Beyond a doubt, the law has been a resounding success. An October 1997 EPA cost-benefit analysis of Clean Air Act programs from 1970 to 1990 calculated the mean estimate of their public health and environmental benefits at approximately $22 trillion. The cost of achieving the pollution reductions, at $523 billion, was a fraction of the estimated benefits. An April 2011 EPA study, meanwhile, found that in 2010 alone, the decline in fine particle pollution and ozone pollution attributed to the Clean Air Act Amendments of 1990 prevented more than 160,000 premature deaths, 130,000 heart attacks, millions of cases of respiratory ailments, and 86,000 hospital admissions. On the economic side, the study projected that the benefits from the programs established by the 1990 amendments likely would exceed their costs by a factor of more than 30 to 1 in 2020.
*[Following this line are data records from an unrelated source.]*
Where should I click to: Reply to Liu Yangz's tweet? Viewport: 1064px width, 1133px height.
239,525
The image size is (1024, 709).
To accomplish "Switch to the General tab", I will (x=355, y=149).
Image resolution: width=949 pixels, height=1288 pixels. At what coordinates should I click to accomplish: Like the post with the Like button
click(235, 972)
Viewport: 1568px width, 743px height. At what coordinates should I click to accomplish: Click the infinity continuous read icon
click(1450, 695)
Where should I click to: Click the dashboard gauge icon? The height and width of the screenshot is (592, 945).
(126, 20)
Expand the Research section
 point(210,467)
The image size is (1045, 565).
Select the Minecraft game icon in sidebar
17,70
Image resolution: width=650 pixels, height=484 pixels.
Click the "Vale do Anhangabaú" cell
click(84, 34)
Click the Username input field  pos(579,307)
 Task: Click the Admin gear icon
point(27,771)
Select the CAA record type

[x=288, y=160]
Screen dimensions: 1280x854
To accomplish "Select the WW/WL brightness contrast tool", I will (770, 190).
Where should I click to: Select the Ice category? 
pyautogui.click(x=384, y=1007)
Regardless, the sponsors of the four anti-science bills now winding their way through Congress are making the same insidious calculation Clean Air Act opponents make. They focus on the cost of regulations and disregard their very real benefits.

"It's true that industry has to bear some of the cost of public health, safety and environmental protections, because it is largely responsible for the damage," said UCS's Rosenberg. "But the benefits of cleaner air and water and better workplace and public safety are the reasons for the laws in the first place. And they have been substantial. If anyone would like to experience what some regions of our country would be like without the Clean Air Act, visit Beijing."

Elliott Negin is a senior writer at the Union of Concerned Scientists. UCS intern DeAntre Bryant provided research for this article and all campaign contribution data came from the nonpartisan Center for Responsive Politics.